QUÉ SE PIDE
Repite sin cambios las líneas que van desde la que contiene "This screenshot has" hasta la que contiene "time-tick-label: 14:00 is", ambas incluidas.

FILAS DE LA TAREA
· · · · · · ·
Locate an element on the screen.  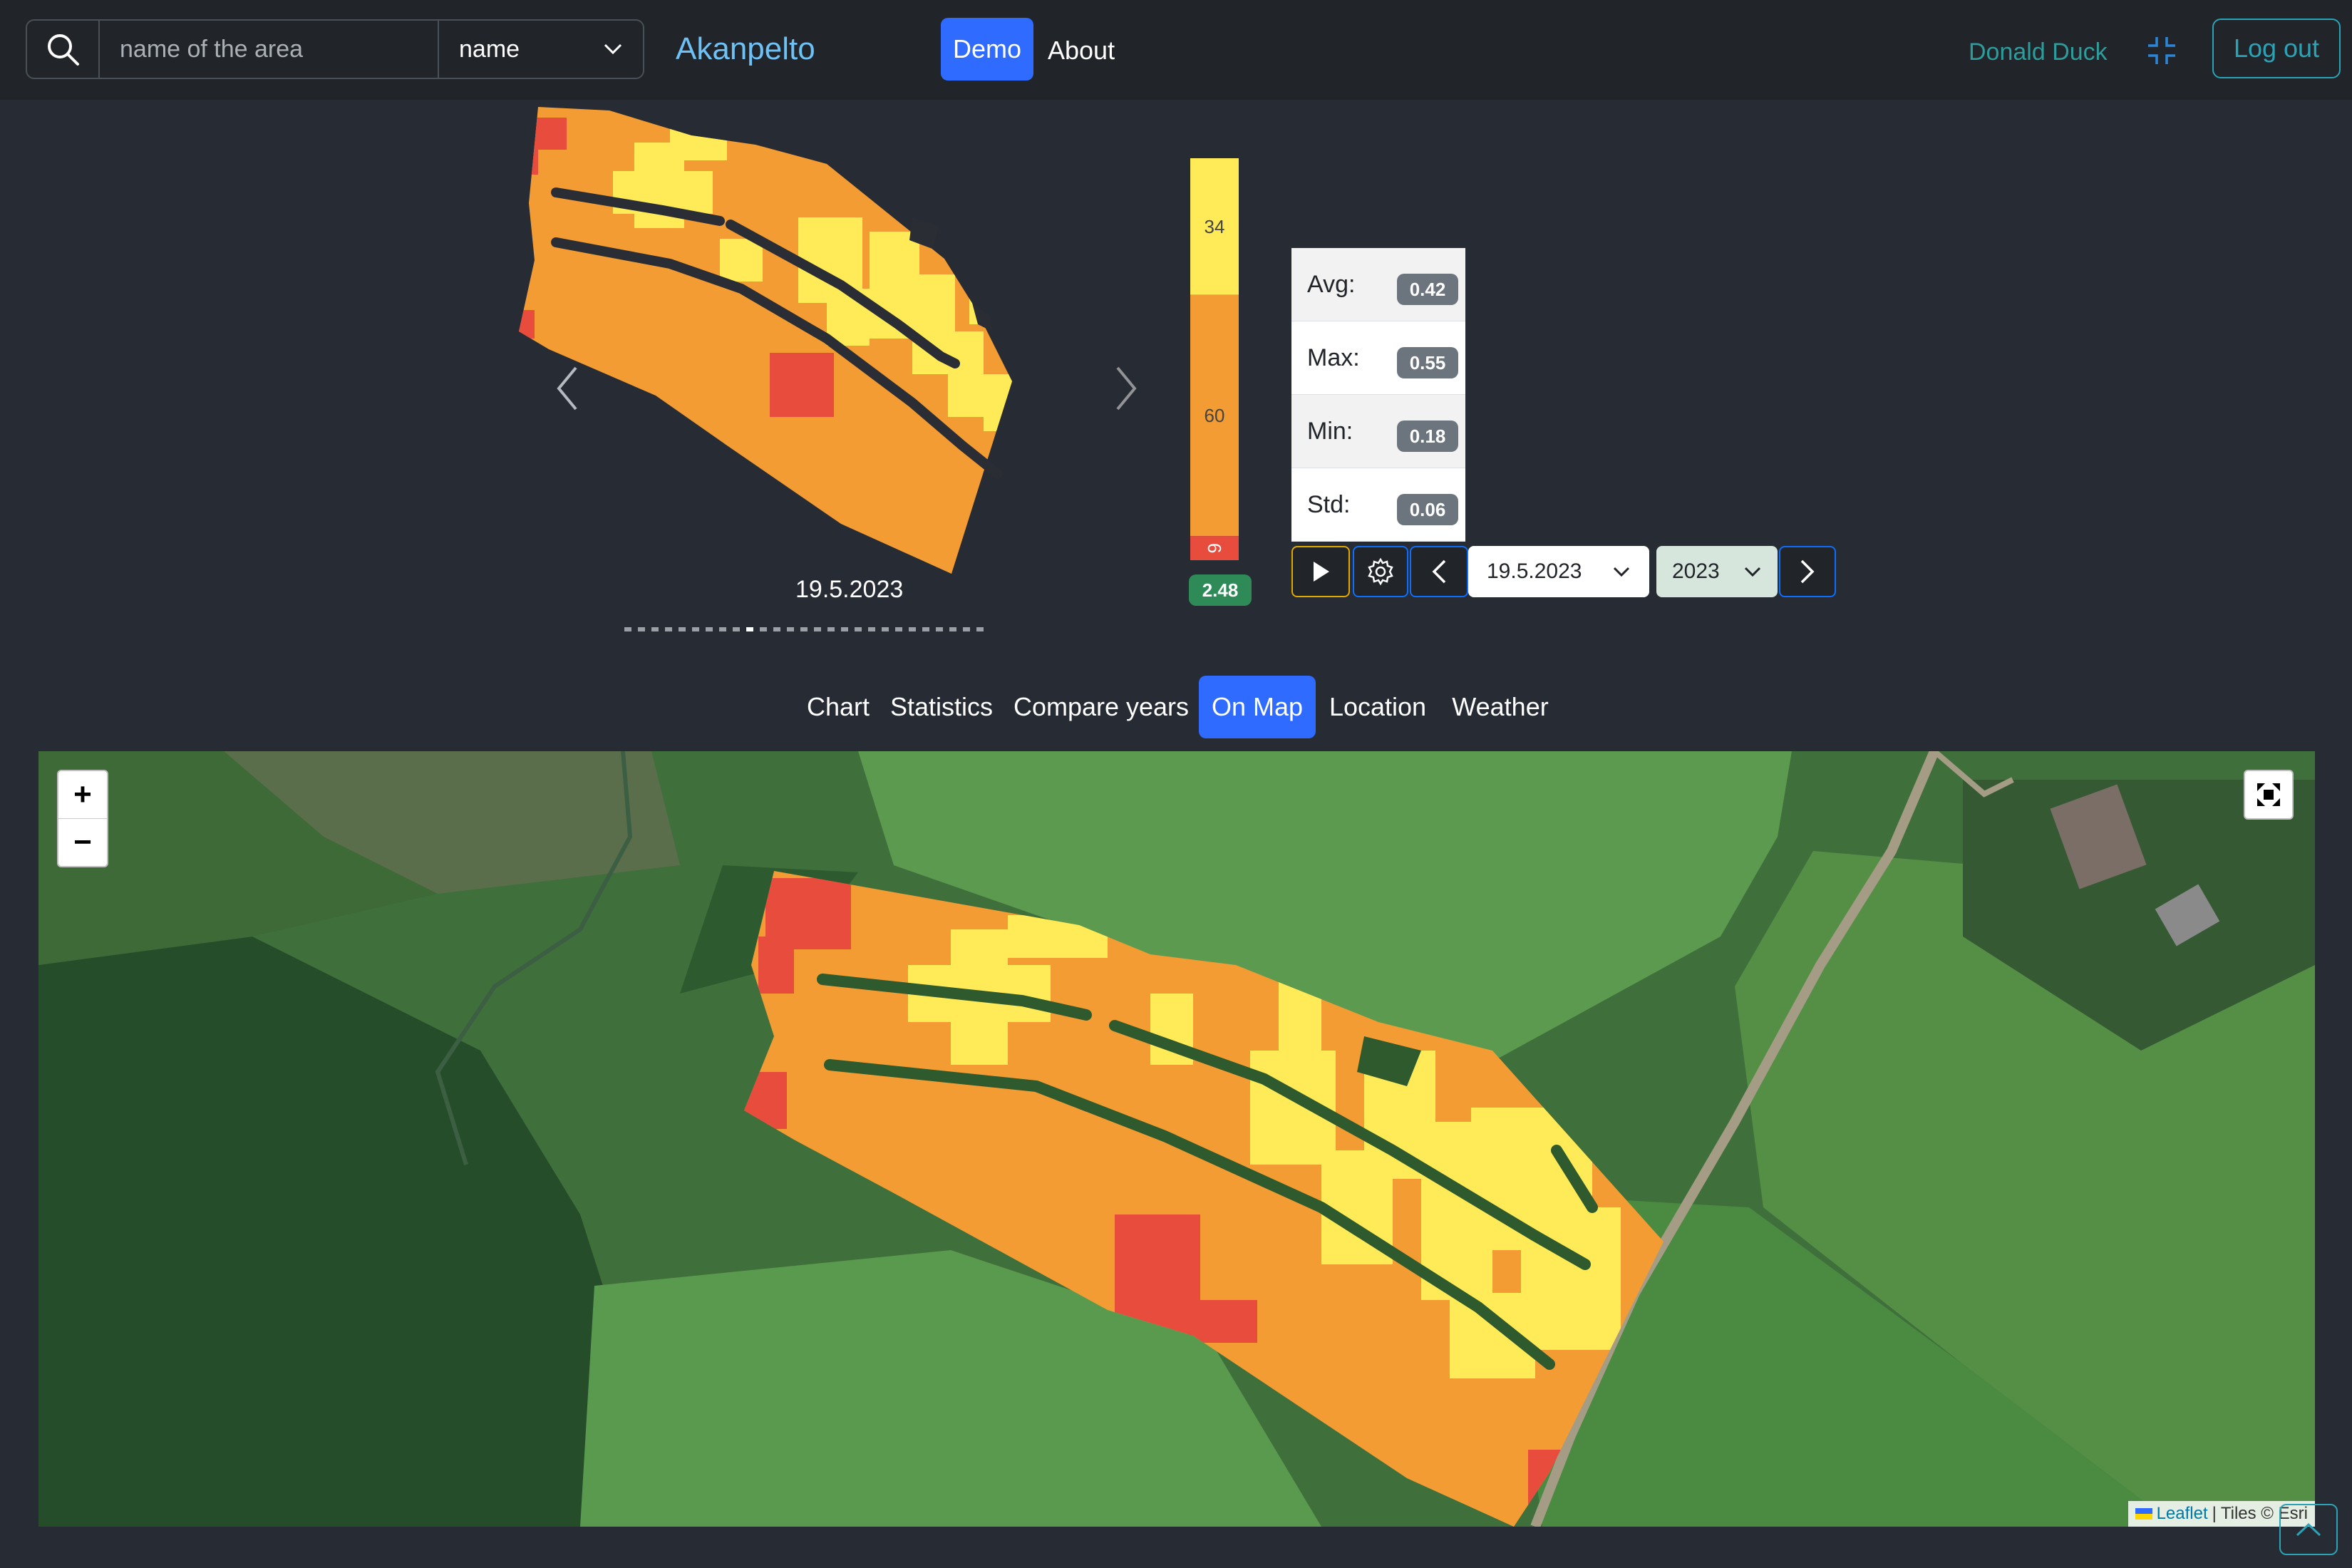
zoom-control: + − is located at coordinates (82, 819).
· · · · · · ·
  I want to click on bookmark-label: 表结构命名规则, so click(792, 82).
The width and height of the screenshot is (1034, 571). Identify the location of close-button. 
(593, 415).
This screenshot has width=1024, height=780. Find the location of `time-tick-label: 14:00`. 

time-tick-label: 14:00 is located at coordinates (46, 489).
· · · · · · ·
RESPUESTA DEL EJERCICIO
This screenshot has width=1024, height=780. Find the location of `time-tick-label: 14:00`. 

time-tick-label: 14:00 is located at coordinates (46, 489).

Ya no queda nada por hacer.